Friday, August 13, 2010

Staying friends with the Xs…

I have been asked lately how and especially why I made it -so far- to stay friends (or at least in friendly contact) with all the x- boyfriends who counted.

why bother schlepping your past with you, you’ll ask me? Why work so hard for something that could possibly endanger a current relationship? Why take the continuous risk to open old wounds or see someone once loved actually happy with somebody else?

Mainly it is about respect and the fact that you were not anybody’s girlfriend/Boyfriend. You dated the person because you thought he/she was worth it and if it does not work out for a reason or another as a couple, then it could be really worth it to keep up a friendship and lose only the lover, not the friend. I am in touch with all the guys I loved, because I loved them. And I guess I still do, even though it is obviously in a very different way, but I still do.

And I did not want to lose them completely. For me, the saddest thing in a break-up is to be pushed to get this person out of your life, “to move on”. Sometimes you need to and moving on is always essential. I am just not fine with clearing up everybody you ever loved just because it did not work out as a couple, if this person respected you. There is more to it, and I consider myself lucky that my Xs see it this way too because reaching the point where everybody is fine with the break-up, and still seeing each other takes time, hard work. It is rarely easy, no matter who broke up, but it is worth it.

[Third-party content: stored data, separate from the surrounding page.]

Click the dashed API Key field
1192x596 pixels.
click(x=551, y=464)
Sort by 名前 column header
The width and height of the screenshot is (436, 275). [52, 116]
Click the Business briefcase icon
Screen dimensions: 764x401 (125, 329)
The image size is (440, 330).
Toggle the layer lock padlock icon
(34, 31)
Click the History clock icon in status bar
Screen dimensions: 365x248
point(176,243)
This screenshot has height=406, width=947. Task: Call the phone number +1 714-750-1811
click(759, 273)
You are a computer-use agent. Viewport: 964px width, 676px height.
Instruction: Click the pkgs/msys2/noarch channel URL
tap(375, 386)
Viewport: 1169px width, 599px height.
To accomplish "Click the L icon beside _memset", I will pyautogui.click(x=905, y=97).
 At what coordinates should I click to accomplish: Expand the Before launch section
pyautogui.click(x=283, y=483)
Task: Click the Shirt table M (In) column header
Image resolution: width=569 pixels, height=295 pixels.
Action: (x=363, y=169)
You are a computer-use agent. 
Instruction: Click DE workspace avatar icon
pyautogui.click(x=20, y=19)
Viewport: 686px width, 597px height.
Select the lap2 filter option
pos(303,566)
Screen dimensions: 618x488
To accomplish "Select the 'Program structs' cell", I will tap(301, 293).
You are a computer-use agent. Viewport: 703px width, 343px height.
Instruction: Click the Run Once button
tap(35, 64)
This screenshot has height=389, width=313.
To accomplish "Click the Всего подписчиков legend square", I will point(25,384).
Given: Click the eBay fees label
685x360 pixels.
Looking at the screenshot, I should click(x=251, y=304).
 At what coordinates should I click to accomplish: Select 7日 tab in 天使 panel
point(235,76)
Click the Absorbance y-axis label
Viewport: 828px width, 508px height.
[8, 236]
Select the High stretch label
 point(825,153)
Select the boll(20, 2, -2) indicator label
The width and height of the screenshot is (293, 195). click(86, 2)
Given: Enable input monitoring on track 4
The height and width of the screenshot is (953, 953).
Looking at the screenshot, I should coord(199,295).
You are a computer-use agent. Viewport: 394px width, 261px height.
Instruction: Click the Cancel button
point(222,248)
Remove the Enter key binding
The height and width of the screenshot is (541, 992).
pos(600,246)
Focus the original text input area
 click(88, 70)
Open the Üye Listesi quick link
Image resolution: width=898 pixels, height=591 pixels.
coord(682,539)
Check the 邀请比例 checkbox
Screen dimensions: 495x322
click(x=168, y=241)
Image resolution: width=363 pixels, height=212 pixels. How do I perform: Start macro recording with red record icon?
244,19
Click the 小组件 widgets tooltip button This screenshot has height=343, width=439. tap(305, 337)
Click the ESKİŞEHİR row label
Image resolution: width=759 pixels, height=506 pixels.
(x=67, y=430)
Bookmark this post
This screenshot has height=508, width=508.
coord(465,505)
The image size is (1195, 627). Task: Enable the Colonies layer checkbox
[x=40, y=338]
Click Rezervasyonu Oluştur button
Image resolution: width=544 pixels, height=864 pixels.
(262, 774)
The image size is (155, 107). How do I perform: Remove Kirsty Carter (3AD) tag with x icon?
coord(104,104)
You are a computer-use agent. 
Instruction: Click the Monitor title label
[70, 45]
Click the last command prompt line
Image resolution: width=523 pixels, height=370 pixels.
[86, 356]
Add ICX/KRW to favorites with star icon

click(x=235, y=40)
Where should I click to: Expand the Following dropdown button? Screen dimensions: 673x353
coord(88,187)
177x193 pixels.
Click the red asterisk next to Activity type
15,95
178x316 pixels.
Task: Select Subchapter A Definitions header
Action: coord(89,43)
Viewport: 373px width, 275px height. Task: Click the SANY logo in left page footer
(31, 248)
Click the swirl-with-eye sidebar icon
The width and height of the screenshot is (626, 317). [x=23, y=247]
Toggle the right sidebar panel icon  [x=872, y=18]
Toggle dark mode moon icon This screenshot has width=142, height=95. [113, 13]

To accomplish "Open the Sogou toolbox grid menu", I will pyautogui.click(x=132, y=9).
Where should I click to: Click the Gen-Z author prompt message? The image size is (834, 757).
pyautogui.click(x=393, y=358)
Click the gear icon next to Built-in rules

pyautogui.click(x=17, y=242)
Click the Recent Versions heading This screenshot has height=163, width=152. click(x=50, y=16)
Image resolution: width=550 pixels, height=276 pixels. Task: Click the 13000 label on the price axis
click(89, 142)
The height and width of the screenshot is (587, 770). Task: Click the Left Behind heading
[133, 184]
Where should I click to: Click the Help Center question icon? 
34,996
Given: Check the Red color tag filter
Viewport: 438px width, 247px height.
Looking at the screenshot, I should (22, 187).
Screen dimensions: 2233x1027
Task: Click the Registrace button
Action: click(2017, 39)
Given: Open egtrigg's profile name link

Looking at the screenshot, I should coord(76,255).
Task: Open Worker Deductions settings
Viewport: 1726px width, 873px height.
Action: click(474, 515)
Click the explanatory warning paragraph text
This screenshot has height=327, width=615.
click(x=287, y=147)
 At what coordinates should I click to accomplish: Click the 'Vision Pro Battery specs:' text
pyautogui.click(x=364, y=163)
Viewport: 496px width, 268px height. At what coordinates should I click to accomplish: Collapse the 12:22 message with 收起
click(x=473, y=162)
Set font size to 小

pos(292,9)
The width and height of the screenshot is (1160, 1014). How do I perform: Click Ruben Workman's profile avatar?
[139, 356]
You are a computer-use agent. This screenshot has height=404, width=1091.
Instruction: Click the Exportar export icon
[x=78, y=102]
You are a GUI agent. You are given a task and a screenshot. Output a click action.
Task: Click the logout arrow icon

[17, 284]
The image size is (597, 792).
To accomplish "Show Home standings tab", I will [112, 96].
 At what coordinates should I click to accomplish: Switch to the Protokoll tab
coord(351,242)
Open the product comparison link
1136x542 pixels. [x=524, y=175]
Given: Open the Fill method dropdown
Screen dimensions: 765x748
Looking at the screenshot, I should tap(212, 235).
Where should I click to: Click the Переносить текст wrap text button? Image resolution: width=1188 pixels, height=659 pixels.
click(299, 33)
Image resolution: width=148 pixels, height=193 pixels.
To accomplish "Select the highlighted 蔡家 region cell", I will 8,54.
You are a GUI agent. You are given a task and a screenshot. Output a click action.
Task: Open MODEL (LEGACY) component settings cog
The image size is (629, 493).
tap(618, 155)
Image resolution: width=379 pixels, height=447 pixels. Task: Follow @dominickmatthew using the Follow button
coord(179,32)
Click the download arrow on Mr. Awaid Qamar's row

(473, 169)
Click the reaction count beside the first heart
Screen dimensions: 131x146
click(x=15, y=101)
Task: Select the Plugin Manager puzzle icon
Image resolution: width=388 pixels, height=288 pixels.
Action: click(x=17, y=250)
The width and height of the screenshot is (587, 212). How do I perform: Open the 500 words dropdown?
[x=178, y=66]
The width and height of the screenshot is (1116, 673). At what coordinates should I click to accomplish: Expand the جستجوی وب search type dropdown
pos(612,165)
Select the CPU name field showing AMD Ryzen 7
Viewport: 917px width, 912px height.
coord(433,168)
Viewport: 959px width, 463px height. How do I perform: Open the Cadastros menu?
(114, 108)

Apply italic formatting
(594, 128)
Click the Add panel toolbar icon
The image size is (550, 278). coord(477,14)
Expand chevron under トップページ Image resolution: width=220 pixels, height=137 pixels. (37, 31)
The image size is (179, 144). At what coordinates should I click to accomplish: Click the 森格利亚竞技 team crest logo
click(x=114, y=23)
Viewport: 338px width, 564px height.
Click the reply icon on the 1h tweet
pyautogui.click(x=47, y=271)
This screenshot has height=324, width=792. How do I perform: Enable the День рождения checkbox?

I see it as a win-win situation: you keep the complicity, the laughs, you don’t spoil good memories with anger and you have there a “new” friend who you do not need to impress, and who knows you.

My experience is that you realize if it worked out when you are able to talk about new relationships without feeling bad/guilty/or needing to brag back. Talking to the ex about the new boyfriend / girlfriend does not come easy but if you pass this point of awkwardness, you know you have made it.

You get a friendship where relationship and sex are not polluting elements. You had it, it did not work, and you are both over it. Only the friendship stays. You can honestly be happy about one another successes and happiness. That’s a great feeling. And sometimes you almost forget you were a couple, you just see this person as your friend; someone whose label was not always easy to choose but someone you know you did not want out of your life. That’s something, isn’t it?

1 comments:

click clack gorilla said...

Here here on that one. :)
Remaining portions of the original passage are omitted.